Copy exactly, no pictures: every line from the one that contains "At what coordinates" through the end of the entries below.
::: Entries supplied :::
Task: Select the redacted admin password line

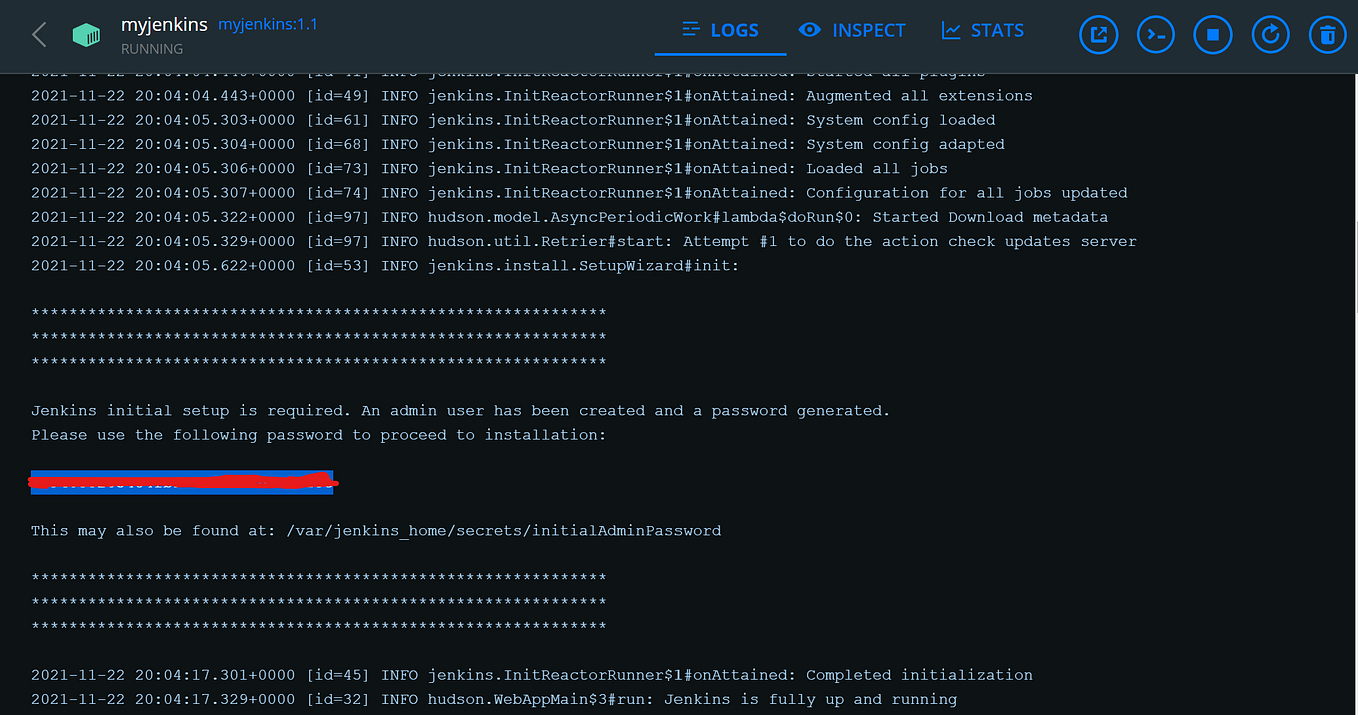Action: 183,482
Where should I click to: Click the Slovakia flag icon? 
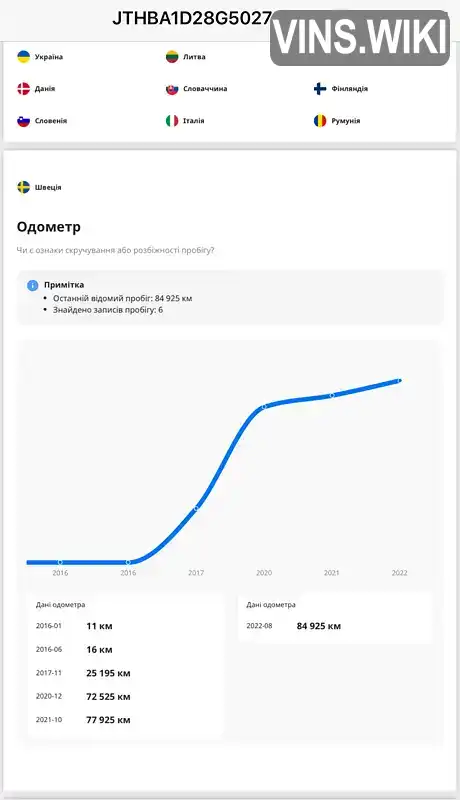172,89
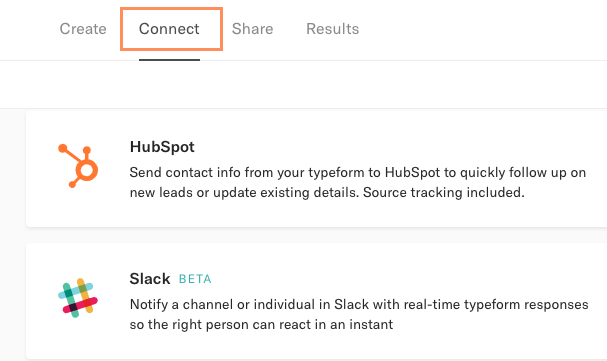Click the dark underline beneath Connect tab
The height and width of the screenshot is (361, 607).
[x=169, y=60]
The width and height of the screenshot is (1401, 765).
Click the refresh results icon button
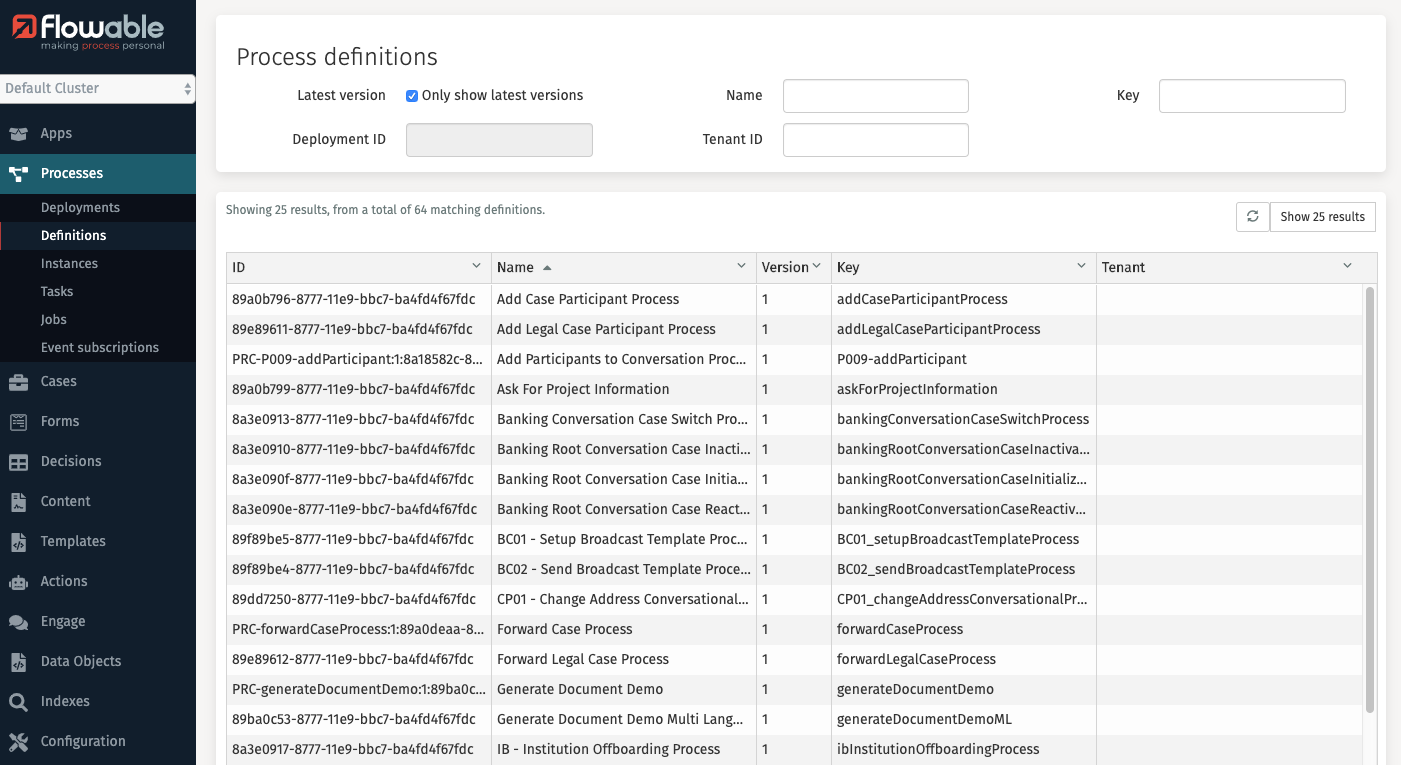tap(1252, 217)
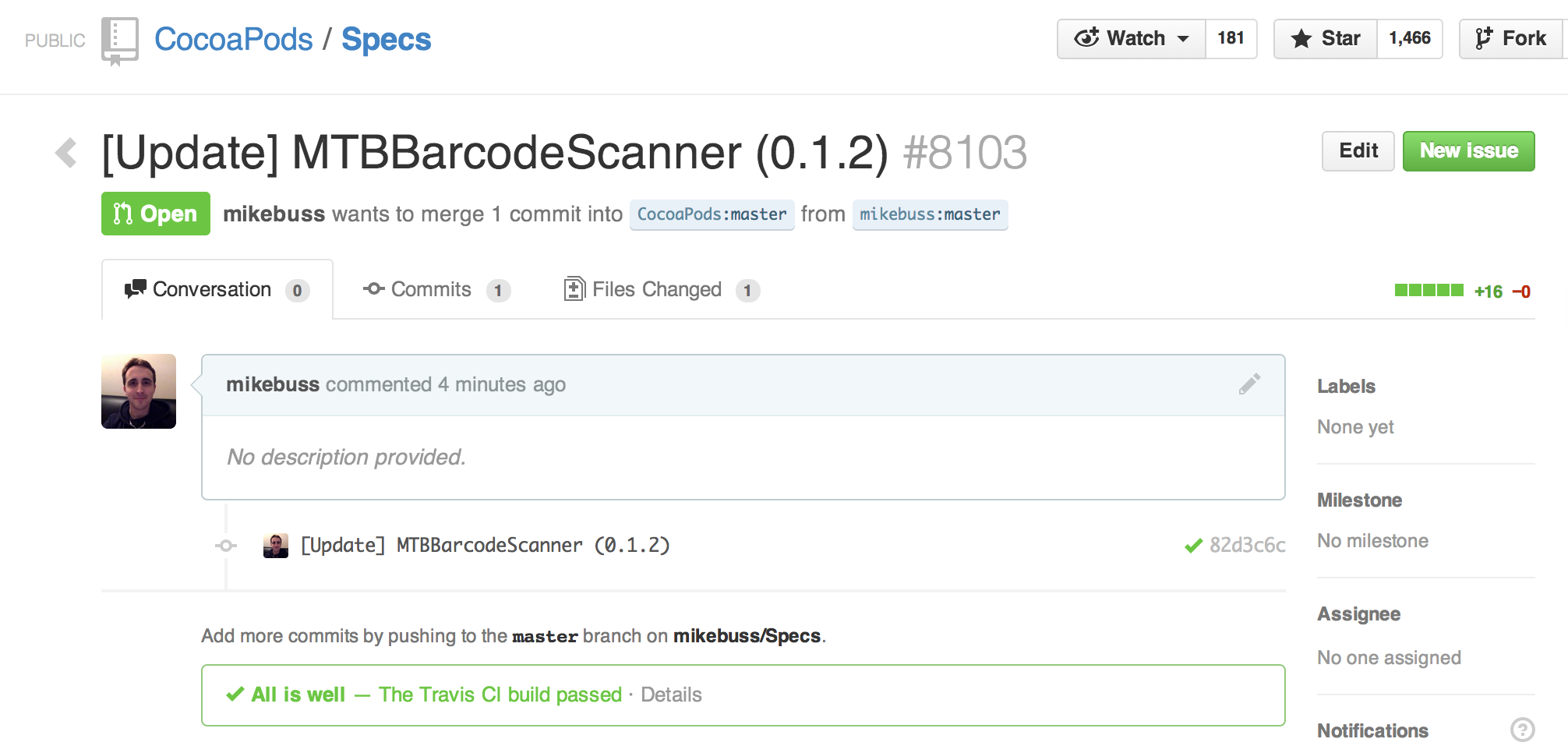Viewport: 1568px width, 753px height.
Task: View the 1,466 stargazers count
Action: [1410, 38]
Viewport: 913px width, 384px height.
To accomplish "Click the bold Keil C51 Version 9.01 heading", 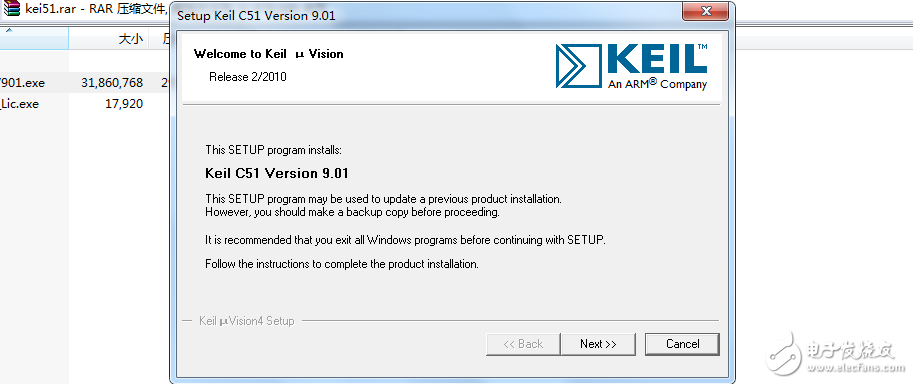I will (277, 173).
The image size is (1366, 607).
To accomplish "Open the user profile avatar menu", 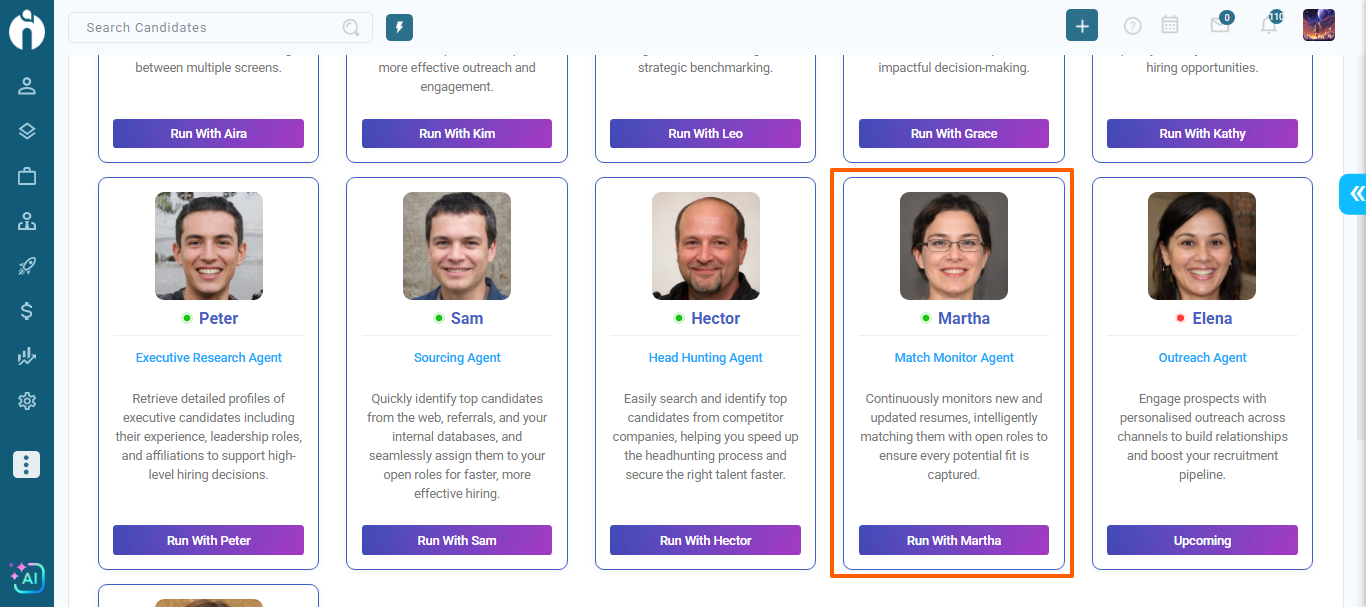I will tap(1318, 26).
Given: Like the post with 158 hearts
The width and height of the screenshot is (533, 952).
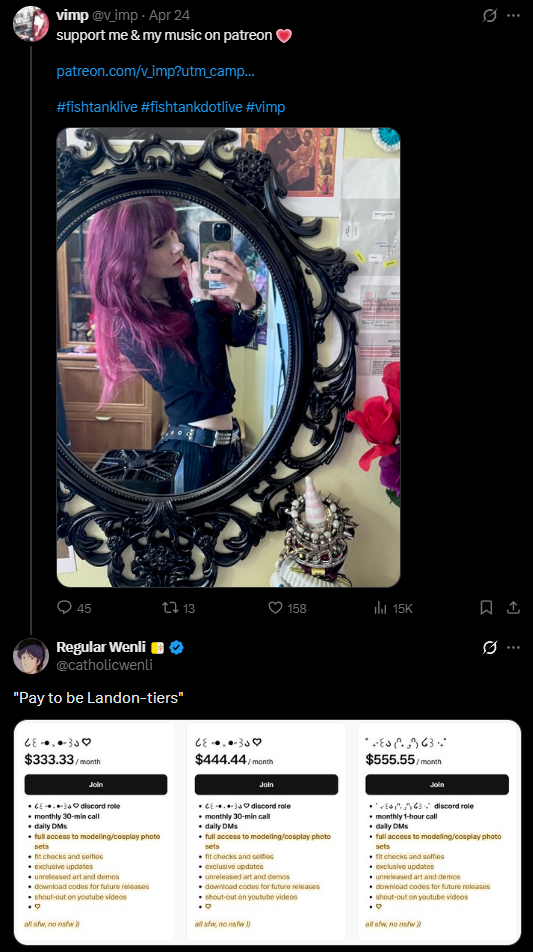Looking at the screenshot, I should [276, 607].
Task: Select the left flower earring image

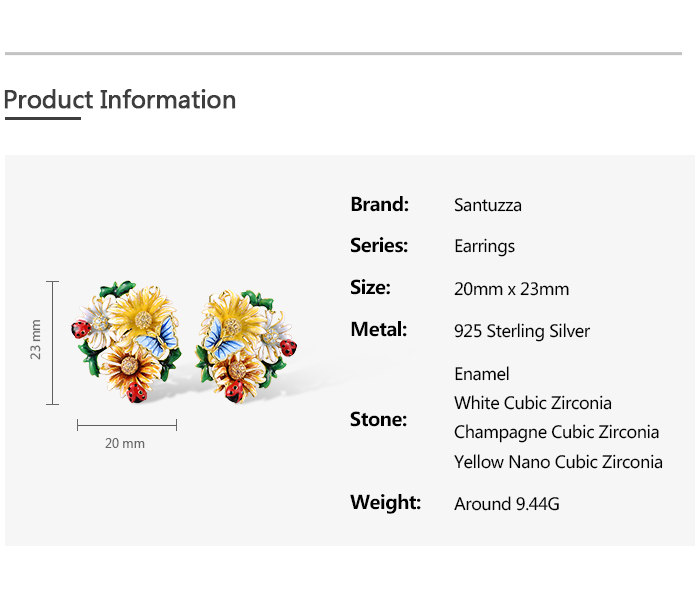Action: point(127,340)
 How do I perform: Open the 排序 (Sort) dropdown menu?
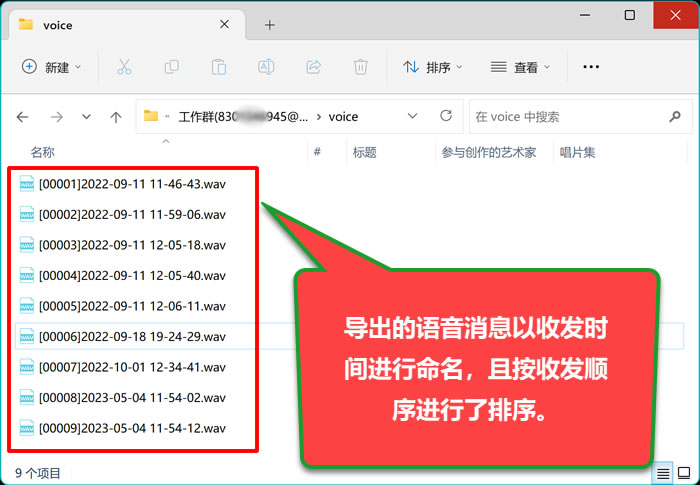pyautogui.click(x=433, y=67)

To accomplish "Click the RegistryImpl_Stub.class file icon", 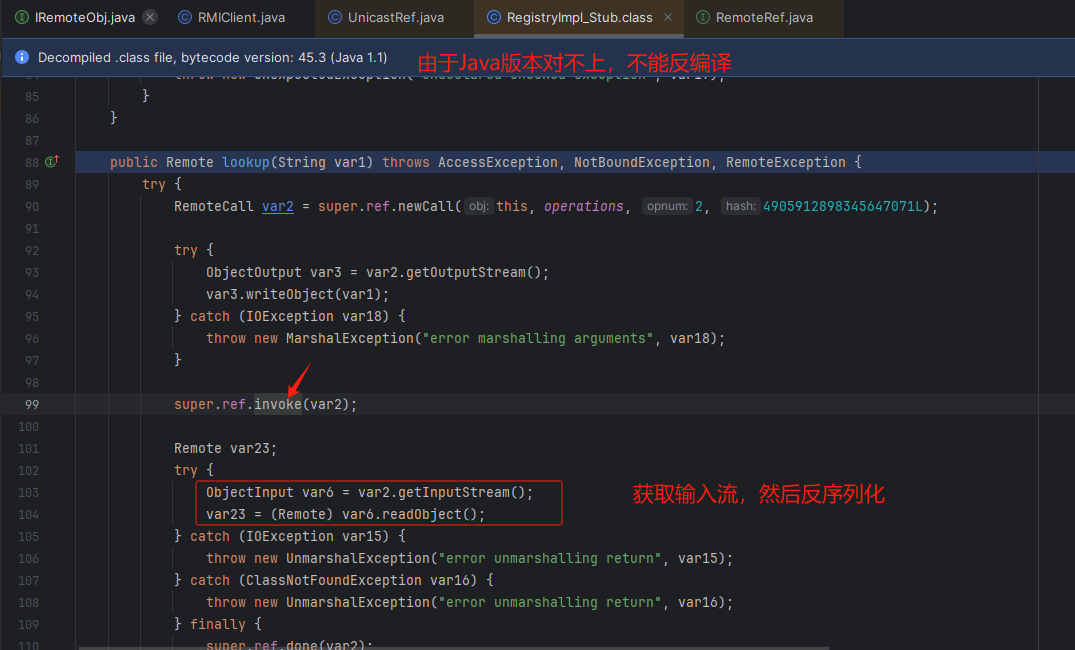I will [x=493, y=18].
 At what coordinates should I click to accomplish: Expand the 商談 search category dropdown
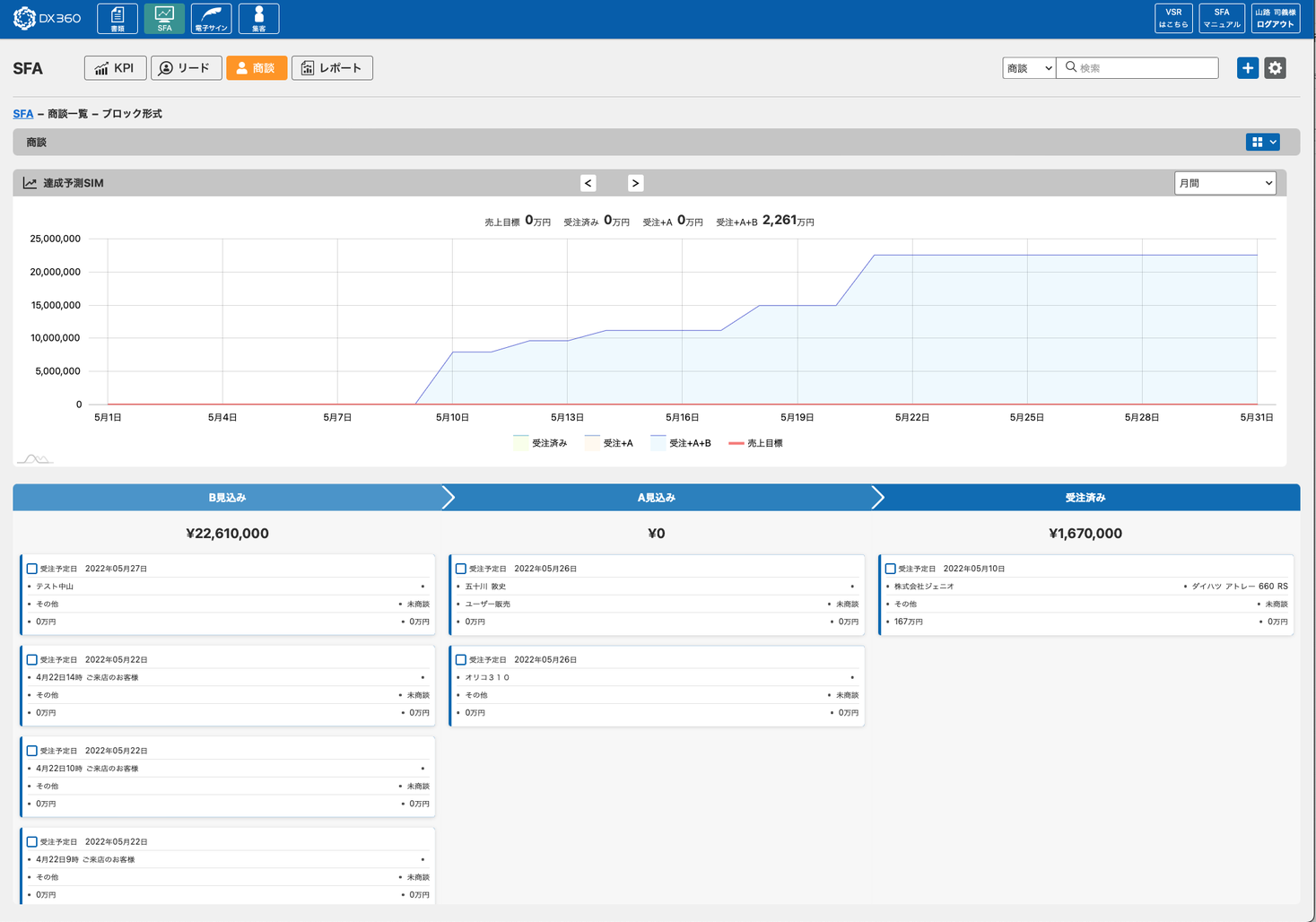tap(1028, 68)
:::
• **Solution**
 At what coordinates should I click to accomplish: Expand the 商談 search category dropdown
tap(1028, 68)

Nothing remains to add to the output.